Bon …Si le marketing n’est pas une vraie discipline en soi et qu’elle est en fait l’étude conjuguée de la communication et de la vente alors où est passée la vente ? C’est la question.

#3 – École de commerce et non une école du commerce

Je l’avoue maintenant. En abordant le commerce, je voulais davantage attirer l’attention sur la vente et sur le fait que les écoles de commerce ne forment pas à la vente. Ce qui n’enlève rien aux constats précédent, je dirais même plus que ça déchire les différents rideaux de langues de bois qui nous empêchaient de voir cette évidence. Pourtant, elle est importante …

Comme j’aime les choses simples, on va rappeler les 3 grandes parties d’une entreprise. On a la partie production, la partie commerciale et tout le reste.

Pour faire court, les écoles d’ingénieurs sont plutôt là pour développer la partie production et donc, les écoles de commerce pour la partie commerciale. Pour la partie commerciale, il faut comprendre simplement : vendre et surtout vendre plus.

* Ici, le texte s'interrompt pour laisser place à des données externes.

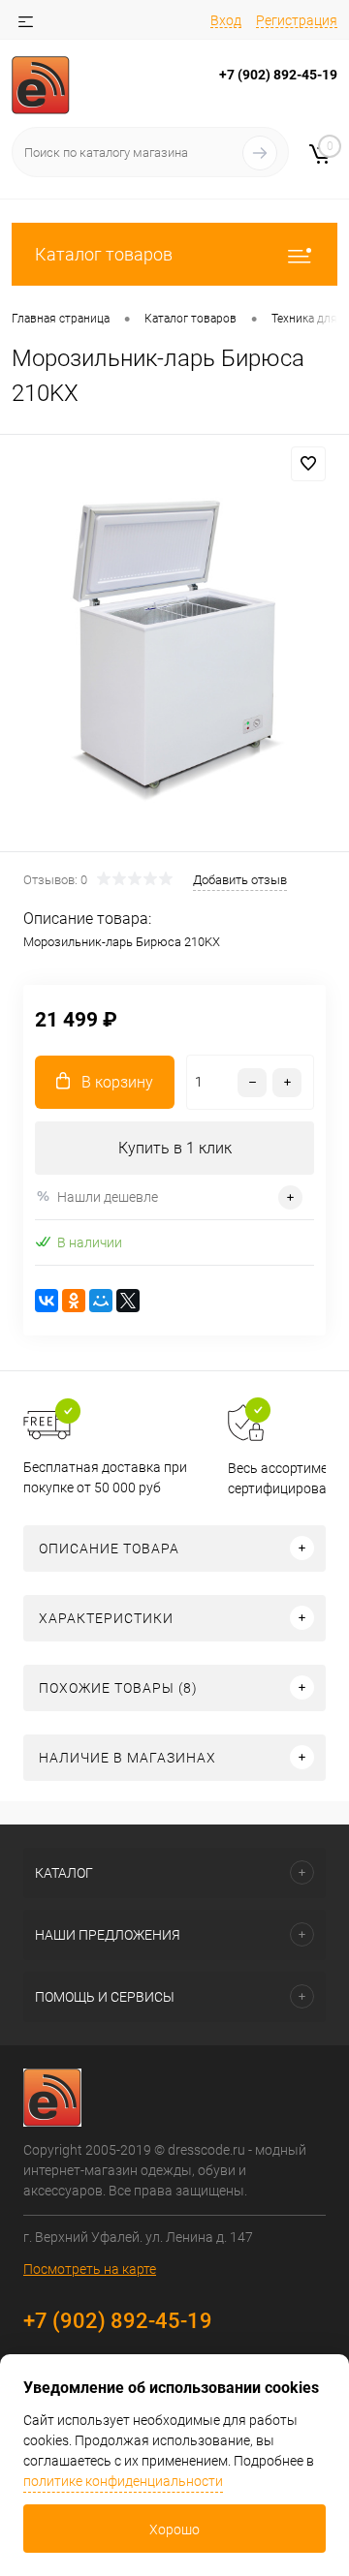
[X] (128, 1300)
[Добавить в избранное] (308, 463)
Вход (225, 20)
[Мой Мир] (100, 1300)
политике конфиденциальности (123, 2481)
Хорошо (174, 2529)
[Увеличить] (174, 646)
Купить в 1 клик (175, 1148)
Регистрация (296, 20)
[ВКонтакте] (46, 1300)
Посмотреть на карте (89, 2269)
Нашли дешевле (107, 1197)
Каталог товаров (104, 254)
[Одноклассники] (73, 1300)
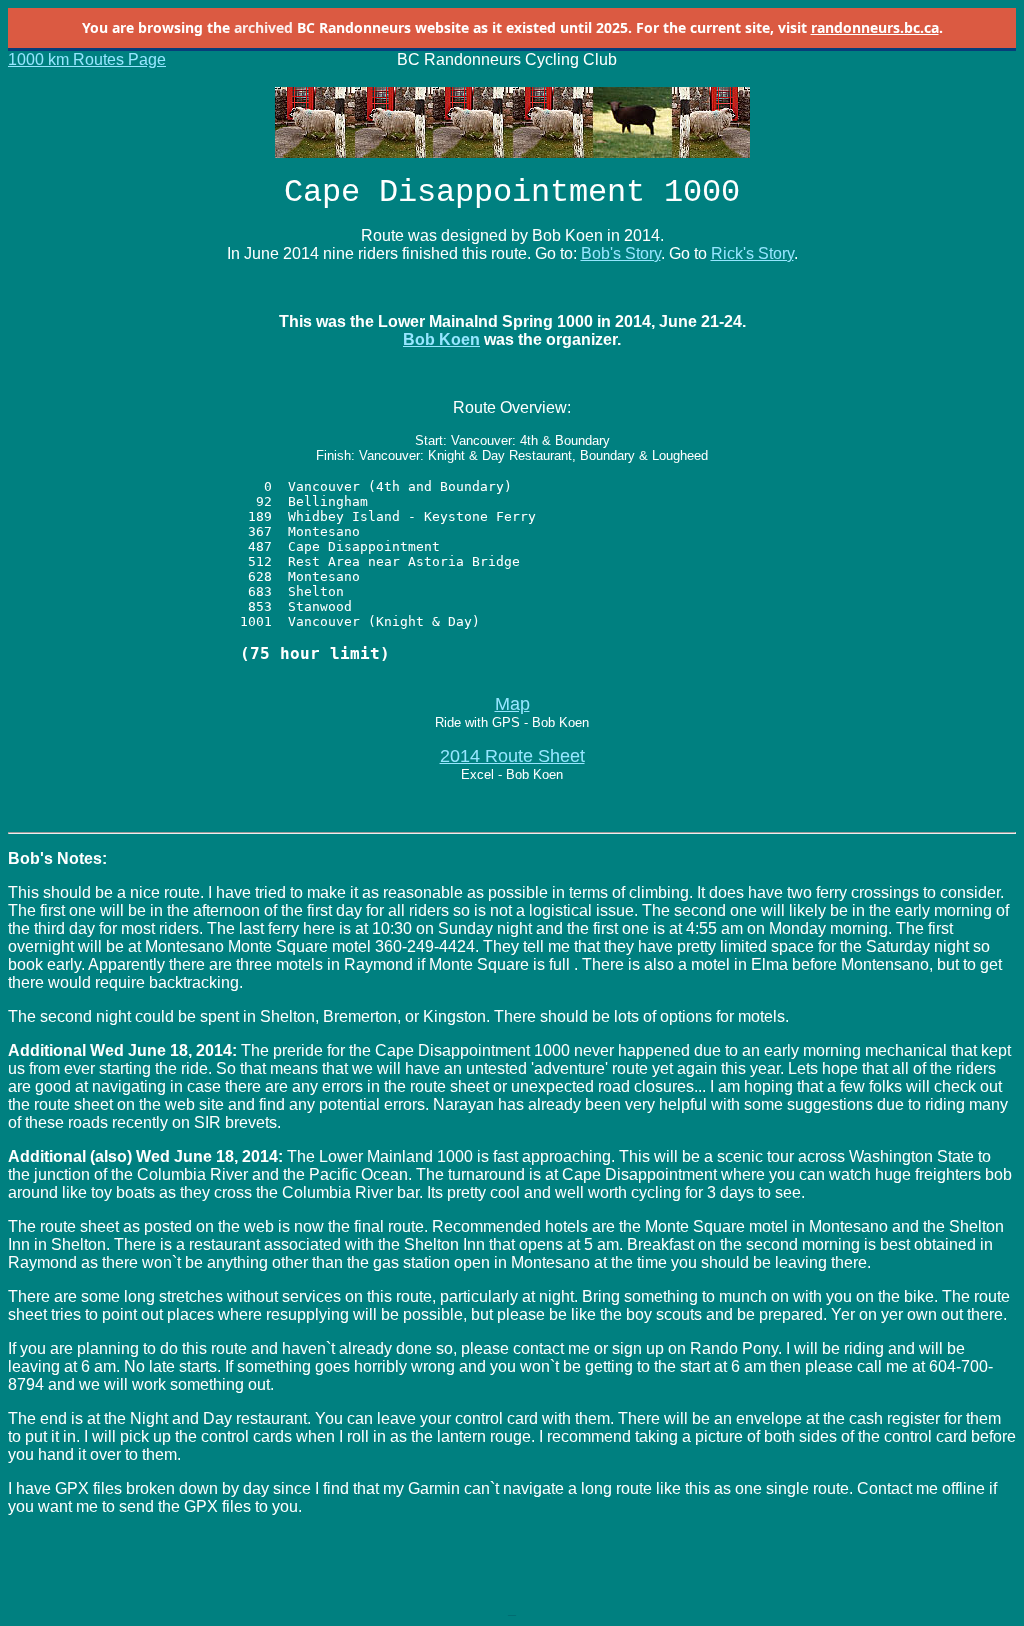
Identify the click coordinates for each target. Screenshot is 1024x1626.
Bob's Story (621, 253)
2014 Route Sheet (512, 756)
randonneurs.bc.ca (875, 27)
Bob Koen (441, 339)
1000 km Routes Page (87, 59)
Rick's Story (752, 253)
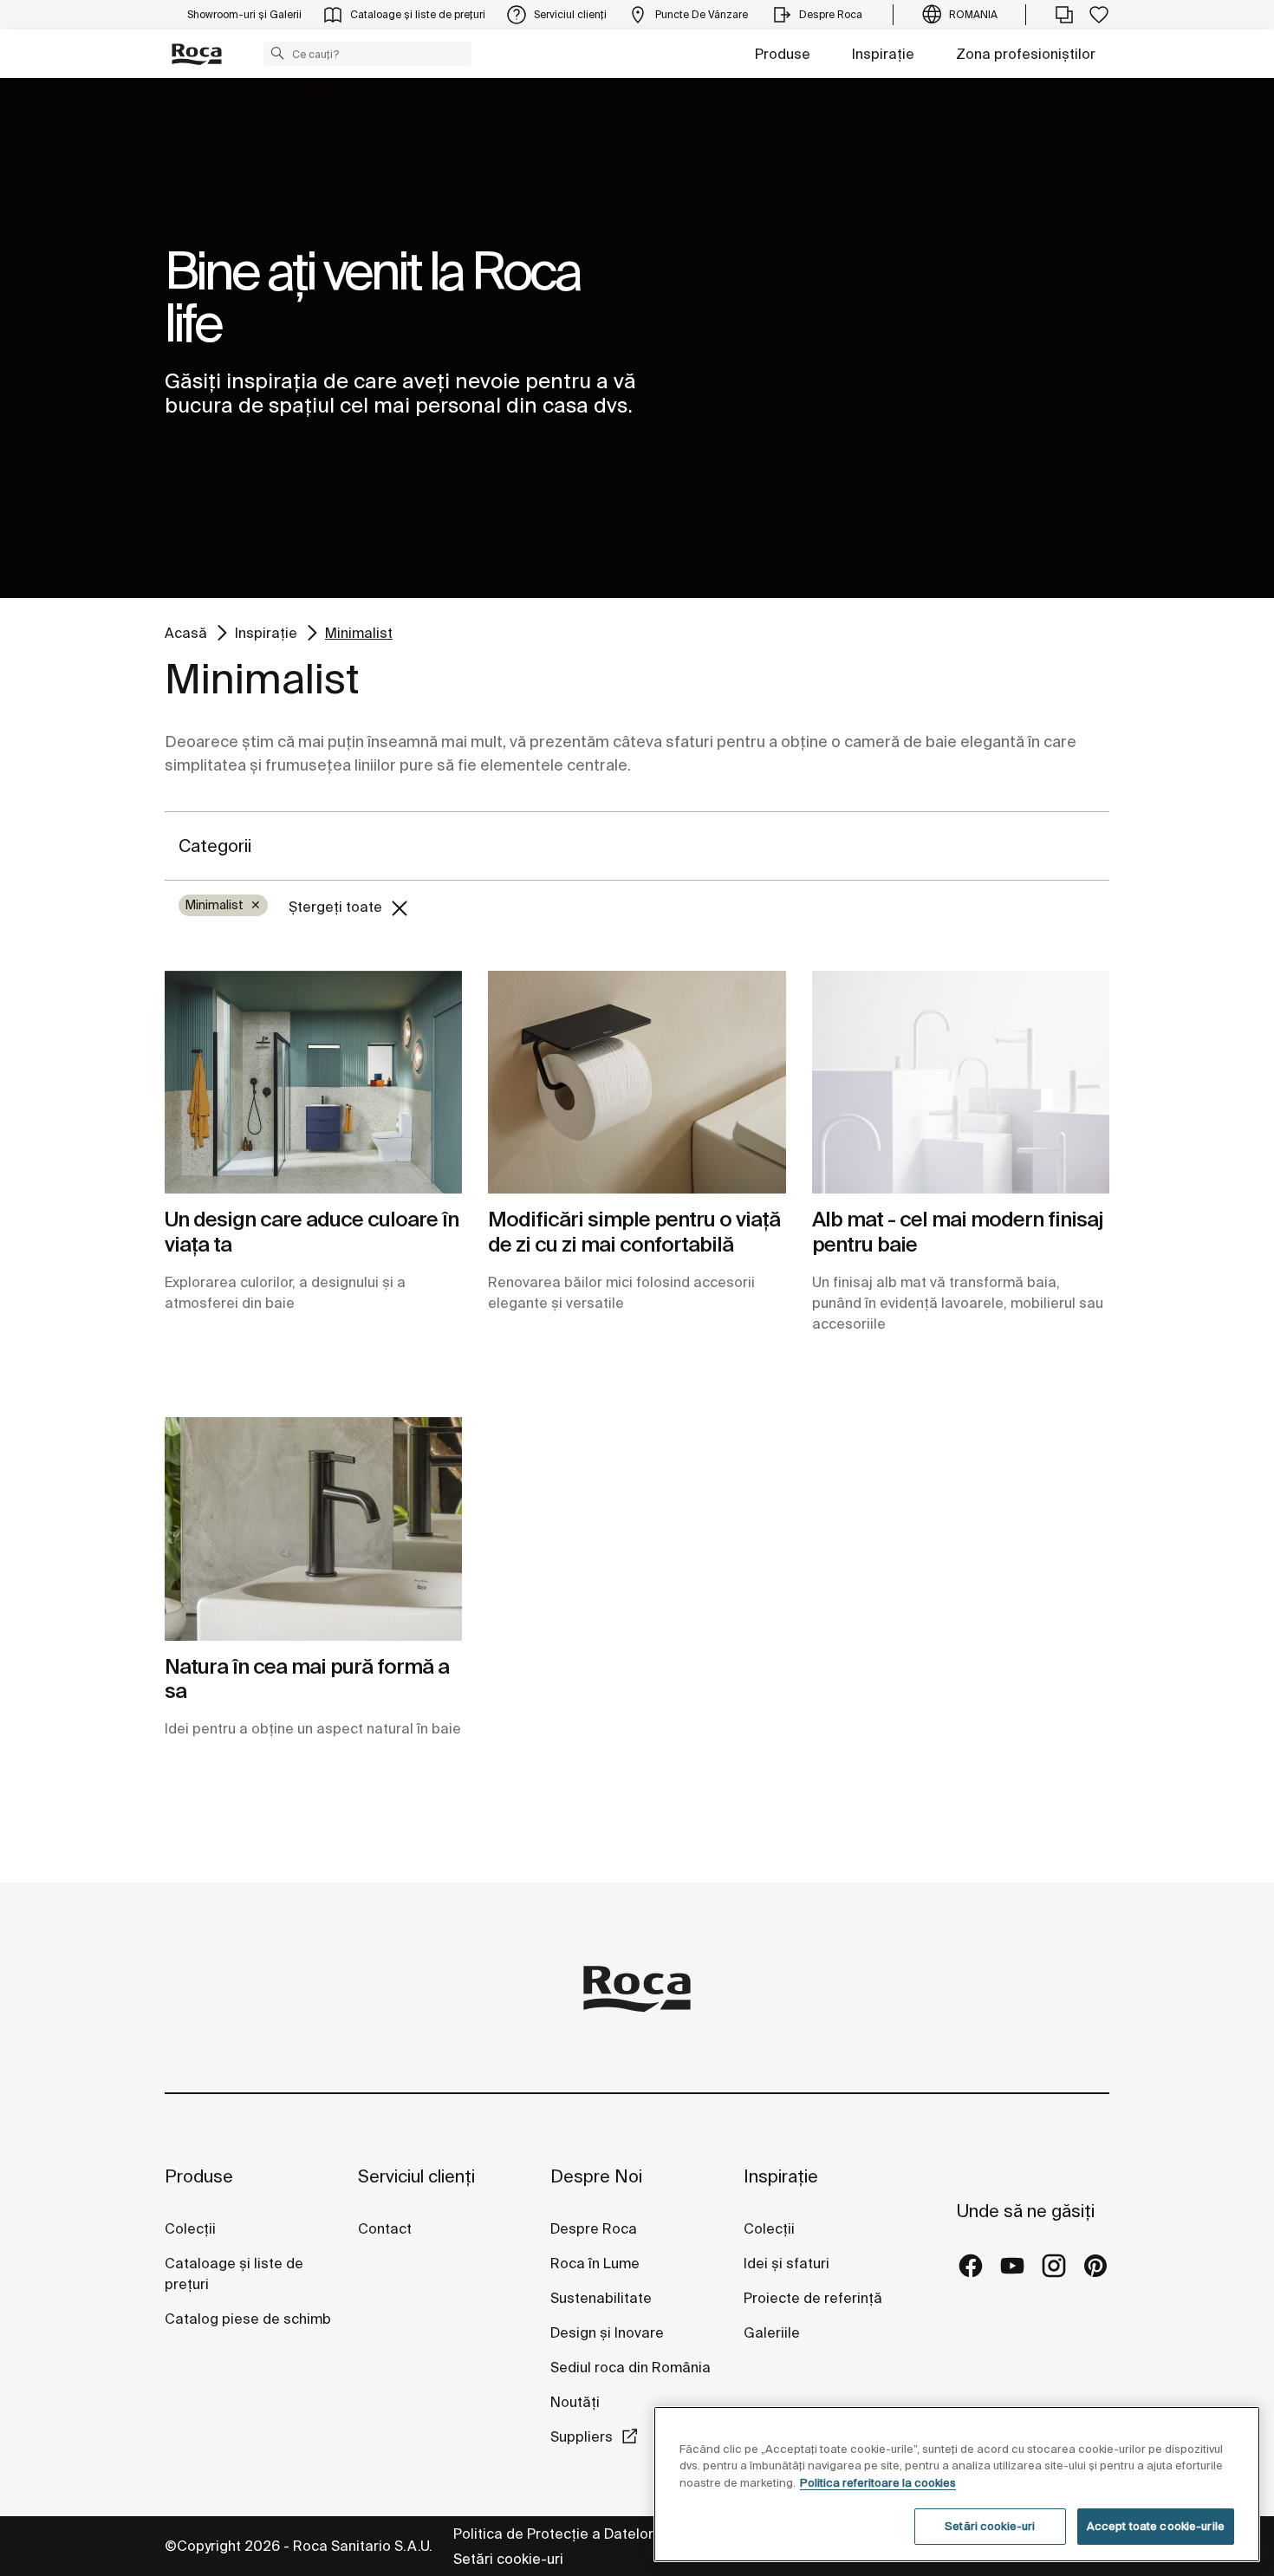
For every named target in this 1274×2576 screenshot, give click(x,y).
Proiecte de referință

C’est fou mais cette question n’est strictement pas abordée en école de commerce. Clairement, l’enseignement ne porte pas sur comment closer plus de deals, comment développer le chiffre d’affaires etc … Généralement, on papillonne autour du sujet sans réellement y répondre et transmettre les techniques et méthodes qui font vendre plus et donc générer plus de profit. Soit l’essence même du commerce. Soit ce que l’on pourrait attendre de toute école de commerce. C’est tout leur principal échec.


De ces constats, en fait, j’en tire plusieurs conclusions. La principale c’est, comme subtilement évoqué plus haut, les écoles de commerce tiennent plus des écoles que du commerce. En conséquence de quoi, les étudiants d’école de commerce ne savent pas vendre. Un comble. Un comble que je vérifie tous les jours quand je forme de jeunes startuppers au pitch commercial, au mail de prospection …

Aussi, si les écoles de commerce ne forment pas, les étudiants ont deux alternatives : soit ils se forment sur le tas soit en entreprise par des stages ou de l’alternance. Alors à quoi peuvent bien servir les écoles si ce n’est fournir un prête-nom juridique aux entreprises dans la formation au commerce des étudiants. Maintenant, celles-ci ne sont pas forcément meilleures en formation car en termes commercial, elles utilisent 0,1% du potentiel d’internet.

Bon …peut être serait-il serait temps que les écoles de commerce forment au commerce. Comme on le dit à Saleshub, si le closing commercial est une science, il faudrait maintenant qu’il ait ses scientifiques.